Annual Report Clearly Indicates Maine is Behind on Pay Compared to Rest of New England and National Data.

Every year the National Education Association releases the Rankings & Estimates Benchmark report. The comprehensive report provides comparative state data and national averages for a wide array of public K-12 education statistics, including average teacher salaries and per-student expenditures. Despite recent gains, Maine trails the rest of New England and nationally in educator pay, and inflation continues to outpace increases.

USA Averages

  • National Average Teacher Salary
    • $69,544
  • National Starting Teacher Salary
    • $44,530
  • National ESP Average
    • $35,995

Average Teacher Salary Top 3 States

  1. CALIFORNIA – $95,160
  2. NEW YORK – $92,696
  3. MASSACHUSETTS – $92,307

Want to see the complete Educator Pay Data report? Visit nea.org

Average Teacher Salary Bottom 3 States

50. WEST VIRGINIA – $52,870
49. FLORIDA – $53,098
48. SOUTH DAKOTA – $53,153

In 2019, the Maine Legislature passed a law that raised the minimum starting salary for teachers to $40,000 by 2022. As a result, educators in Maine saw the average starting teacher salary increase by 5.3% this year.

MAINE DATA

Teacher Pay Gap

Compated to other college-educated professionals with similar experience, Educators in Maine make 77 cents on the dollar.

Average Teacher Salary – $59,964 (33rd in US)

Average Teacher Starting Salary – $41,163 (37th in US)

Support Staff Average Earnings – $31,363 (29th in US)

Minimum Living Wage – $67,241*
*Income needed for a family of one adult and one child to have a modest but adequate standard of living in the most affordable metro area.

New England Data

What you need to know about Faculty Pay in Maine

By Mary Ellen Flannery, NEA Senior Wrtier and Samantha Burdick, MEA. First appeared in NEA Today April 30, 2024

While Maine’s higher education wages increased 5.8 percent from 2022-2023, the cost of food, housing, gas, etc. increased by 6 percent over the same time.

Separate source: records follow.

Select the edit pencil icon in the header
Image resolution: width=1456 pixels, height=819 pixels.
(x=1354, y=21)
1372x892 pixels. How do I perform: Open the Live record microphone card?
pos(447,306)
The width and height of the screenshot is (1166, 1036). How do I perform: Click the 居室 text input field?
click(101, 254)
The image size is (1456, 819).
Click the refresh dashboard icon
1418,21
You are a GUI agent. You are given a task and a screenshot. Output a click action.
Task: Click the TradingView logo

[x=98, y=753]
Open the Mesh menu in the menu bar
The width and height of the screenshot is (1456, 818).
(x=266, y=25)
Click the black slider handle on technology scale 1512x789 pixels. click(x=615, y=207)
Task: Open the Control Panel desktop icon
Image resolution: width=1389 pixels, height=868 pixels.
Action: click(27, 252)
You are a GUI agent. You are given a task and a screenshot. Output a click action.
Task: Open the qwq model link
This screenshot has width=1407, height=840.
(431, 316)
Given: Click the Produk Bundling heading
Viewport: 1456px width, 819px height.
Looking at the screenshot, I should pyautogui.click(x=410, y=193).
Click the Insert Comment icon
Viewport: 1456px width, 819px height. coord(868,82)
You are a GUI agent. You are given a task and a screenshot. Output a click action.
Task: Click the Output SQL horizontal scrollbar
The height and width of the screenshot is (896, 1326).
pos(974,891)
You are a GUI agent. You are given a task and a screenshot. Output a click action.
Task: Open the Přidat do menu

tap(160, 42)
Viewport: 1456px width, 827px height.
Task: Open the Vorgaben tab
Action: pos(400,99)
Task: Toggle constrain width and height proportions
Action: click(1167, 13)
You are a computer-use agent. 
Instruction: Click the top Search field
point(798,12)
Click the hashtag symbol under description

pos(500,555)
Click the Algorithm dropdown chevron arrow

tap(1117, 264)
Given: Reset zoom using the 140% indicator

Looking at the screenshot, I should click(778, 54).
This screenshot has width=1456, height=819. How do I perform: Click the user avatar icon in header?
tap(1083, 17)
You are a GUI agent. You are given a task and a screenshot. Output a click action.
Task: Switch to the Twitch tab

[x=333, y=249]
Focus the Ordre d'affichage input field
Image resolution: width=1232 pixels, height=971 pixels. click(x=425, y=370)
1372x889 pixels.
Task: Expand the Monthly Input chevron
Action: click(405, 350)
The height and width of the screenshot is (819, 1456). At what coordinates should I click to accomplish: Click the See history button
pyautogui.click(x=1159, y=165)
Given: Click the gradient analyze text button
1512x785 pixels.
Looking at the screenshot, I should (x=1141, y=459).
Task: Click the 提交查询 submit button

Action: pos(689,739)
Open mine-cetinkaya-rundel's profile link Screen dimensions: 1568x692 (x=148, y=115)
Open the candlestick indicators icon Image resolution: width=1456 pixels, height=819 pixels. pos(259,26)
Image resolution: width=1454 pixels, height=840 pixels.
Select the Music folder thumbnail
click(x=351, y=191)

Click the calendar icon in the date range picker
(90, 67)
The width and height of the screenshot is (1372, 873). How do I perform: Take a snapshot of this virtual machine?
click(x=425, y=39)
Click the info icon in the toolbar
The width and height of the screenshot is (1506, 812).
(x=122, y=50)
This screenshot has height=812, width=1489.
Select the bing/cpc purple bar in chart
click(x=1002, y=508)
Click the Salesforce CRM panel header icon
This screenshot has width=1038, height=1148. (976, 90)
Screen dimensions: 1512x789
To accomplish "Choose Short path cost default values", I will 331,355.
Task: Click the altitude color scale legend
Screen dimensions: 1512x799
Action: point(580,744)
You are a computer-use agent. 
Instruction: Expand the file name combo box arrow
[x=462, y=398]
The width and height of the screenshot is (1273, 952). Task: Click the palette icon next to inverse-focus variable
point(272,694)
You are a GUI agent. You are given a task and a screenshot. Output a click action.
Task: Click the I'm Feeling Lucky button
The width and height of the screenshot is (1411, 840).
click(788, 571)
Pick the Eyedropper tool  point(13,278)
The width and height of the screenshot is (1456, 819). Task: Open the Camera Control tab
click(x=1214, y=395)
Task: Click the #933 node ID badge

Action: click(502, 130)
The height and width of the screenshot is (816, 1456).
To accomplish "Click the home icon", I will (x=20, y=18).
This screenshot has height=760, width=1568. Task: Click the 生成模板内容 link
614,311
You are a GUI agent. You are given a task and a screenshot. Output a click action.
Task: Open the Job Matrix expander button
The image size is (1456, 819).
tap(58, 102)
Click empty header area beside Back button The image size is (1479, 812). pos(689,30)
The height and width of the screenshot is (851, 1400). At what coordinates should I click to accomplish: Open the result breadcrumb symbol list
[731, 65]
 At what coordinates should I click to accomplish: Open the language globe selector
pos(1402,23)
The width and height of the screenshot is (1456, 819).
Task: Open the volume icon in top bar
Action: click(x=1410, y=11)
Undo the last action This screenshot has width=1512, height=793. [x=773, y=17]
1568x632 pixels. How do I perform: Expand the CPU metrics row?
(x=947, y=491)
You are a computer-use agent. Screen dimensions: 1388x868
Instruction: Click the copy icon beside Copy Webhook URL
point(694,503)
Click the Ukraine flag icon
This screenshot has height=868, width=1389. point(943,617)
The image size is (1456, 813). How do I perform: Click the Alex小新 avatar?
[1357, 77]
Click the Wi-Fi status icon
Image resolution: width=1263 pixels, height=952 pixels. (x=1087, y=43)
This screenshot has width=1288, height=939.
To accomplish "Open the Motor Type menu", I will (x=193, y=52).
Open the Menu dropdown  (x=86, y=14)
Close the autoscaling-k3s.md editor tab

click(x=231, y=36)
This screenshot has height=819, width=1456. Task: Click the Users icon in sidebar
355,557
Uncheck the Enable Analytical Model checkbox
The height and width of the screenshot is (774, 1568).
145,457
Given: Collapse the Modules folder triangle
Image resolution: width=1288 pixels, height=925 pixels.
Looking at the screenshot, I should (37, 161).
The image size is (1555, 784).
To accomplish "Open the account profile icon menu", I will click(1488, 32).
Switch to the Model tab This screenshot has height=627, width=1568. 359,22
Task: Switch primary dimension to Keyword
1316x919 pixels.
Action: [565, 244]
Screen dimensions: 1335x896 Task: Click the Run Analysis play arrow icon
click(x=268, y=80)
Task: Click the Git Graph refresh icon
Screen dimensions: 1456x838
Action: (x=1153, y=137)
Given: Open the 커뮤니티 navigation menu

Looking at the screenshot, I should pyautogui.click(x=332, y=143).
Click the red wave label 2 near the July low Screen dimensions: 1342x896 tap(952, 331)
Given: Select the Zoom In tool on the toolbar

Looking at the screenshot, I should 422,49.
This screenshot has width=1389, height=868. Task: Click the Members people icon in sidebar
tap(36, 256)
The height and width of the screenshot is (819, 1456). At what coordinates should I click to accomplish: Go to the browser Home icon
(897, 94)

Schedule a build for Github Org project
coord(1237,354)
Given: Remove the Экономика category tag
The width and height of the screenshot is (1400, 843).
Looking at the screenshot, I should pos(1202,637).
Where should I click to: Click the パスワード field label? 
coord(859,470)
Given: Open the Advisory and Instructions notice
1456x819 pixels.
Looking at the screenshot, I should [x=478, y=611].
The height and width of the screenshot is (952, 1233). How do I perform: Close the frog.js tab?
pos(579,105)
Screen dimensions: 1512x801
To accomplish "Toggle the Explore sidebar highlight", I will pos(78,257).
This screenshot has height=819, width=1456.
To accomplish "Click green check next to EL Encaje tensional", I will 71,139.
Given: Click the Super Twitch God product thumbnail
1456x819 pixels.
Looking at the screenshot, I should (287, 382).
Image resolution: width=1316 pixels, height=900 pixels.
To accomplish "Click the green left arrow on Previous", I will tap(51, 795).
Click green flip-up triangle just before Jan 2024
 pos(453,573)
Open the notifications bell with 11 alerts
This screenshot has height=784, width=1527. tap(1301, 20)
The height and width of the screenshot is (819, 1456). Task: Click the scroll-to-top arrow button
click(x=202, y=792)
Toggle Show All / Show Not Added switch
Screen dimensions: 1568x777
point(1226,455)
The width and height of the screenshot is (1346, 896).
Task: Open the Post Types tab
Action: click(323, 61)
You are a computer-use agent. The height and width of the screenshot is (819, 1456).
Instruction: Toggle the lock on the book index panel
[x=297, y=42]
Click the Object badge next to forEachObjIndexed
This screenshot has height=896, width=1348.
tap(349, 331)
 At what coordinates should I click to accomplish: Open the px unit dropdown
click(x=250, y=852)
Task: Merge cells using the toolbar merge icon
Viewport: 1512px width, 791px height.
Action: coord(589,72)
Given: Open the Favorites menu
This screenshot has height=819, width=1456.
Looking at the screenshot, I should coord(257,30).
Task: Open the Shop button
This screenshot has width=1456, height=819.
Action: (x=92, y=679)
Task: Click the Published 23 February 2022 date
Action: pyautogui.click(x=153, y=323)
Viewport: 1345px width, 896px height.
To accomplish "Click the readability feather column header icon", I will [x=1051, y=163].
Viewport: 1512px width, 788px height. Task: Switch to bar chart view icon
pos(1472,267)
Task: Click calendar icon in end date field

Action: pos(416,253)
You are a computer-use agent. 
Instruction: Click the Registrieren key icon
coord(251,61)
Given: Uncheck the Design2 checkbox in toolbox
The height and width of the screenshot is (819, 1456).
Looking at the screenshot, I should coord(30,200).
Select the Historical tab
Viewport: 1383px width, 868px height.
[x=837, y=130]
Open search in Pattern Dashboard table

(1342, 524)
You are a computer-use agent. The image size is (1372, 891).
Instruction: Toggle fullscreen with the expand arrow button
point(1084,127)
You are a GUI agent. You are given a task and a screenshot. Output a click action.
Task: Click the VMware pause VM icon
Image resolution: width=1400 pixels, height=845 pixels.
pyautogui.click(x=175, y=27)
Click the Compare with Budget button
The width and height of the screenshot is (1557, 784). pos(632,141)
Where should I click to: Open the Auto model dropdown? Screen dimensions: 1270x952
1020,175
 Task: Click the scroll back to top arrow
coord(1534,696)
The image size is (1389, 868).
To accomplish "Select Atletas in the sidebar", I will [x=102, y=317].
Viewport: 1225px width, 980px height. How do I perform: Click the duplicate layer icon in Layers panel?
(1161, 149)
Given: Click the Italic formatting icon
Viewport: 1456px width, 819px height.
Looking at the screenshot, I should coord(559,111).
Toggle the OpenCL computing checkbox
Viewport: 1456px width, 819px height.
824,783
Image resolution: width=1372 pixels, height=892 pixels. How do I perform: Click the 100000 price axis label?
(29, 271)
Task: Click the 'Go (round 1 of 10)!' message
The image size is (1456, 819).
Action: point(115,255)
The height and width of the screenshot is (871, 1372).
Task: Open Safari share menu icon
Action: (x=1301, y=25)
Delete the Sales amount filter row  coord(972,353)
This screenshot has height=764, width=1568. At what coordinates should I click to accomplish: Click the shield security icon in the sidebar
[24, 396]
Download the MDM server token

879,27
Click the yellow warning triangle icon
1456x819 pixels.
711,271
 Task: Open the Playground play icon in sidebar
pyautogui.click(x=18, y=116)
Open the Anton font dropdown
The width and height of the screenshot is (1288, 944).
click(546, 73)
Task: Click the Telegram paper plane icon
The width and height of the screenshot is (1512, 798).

Consequently, faculty’s purchasing power actually declined by 1.6 percent. This comes on top of a 5 percent decline in purchasing power in the previous year.

Today, it’s almost impossible for younger faculty members to buy homes, says Lisa Botshon, president of the University of Maine Augusta chapter of the NEA-affiliated Associated Faculties of Maine. “Housing costs are high, and not only that, here in Maine, it’s a very closed market for rentals. It’s really a very stressful situation,” she says—and it’s particularly hard on those with small children who also must pay the rising costs of childcare.

As University of Maine faculty go to the bargaining table this year, Botshon is looking for state legislators to step up. “As in many states, [Maine’s legislature] is contributing significantly less to the university system than it was two decades ago. One of the results is this lack of investment in faculty,” she says.

“[This work] already requires a tremendous amount of time and creativity, and that’s great-if you’re supported.”

Lisa botshon
University of maine at augusta

As University of Maine faculty go to the bargaining table this year, Botshon is looking for state legislators to step up. “As in many states, [Maine’s legislature] is contributing significantly less to the university system than it was two decades ago. One of the results is this lack of investment in faculty,” she says.

And the results of that lack of investment? It’s harder to hire new faculty, and it’s harder for current faculty to inspire, motivate, engage, and serve students. “[This work] already requires a tremendous amount of time and creativity, and that’s great—if you’re supported,” says Botshon. “If you’re not, and if you’re stressed out about the material conditions in which you’re working, you are not your best self in your classroom. [UM Augusta] is a teaching institution, and we are super dedicated to our students. It’s very frustrating when we can’t be there for students in the way we want to be. It’s clearly about public support—are we invested in our students or not?”

Unions Made a Huge Difference

The data is clear: faculty who teach at colleges or university with faculty unions are paid more money than non-union faculty, even in the same states.

The Union Difference
Unionized faculty who collectively bargain for better pay are paid much more (nearly $20K at community colleges) than non-union faculty in the same states. Meanwhile, faculty in non-union states are paid the least.

Community college faculty see the largest advantage: at 2-year colleges, faculty who collectively bargain for their pay earned $19,000 more than their colleagues who worked in the same states but without union contracts in 2023, and they earned $25,000 more than 2-year faculty in states without collective bargaining. At research universities, the difference is also significant: union faculty earned $7,000 more, on average, than non-union faculty in the same states, and $17,000 more than their peers in states without collective bargaining.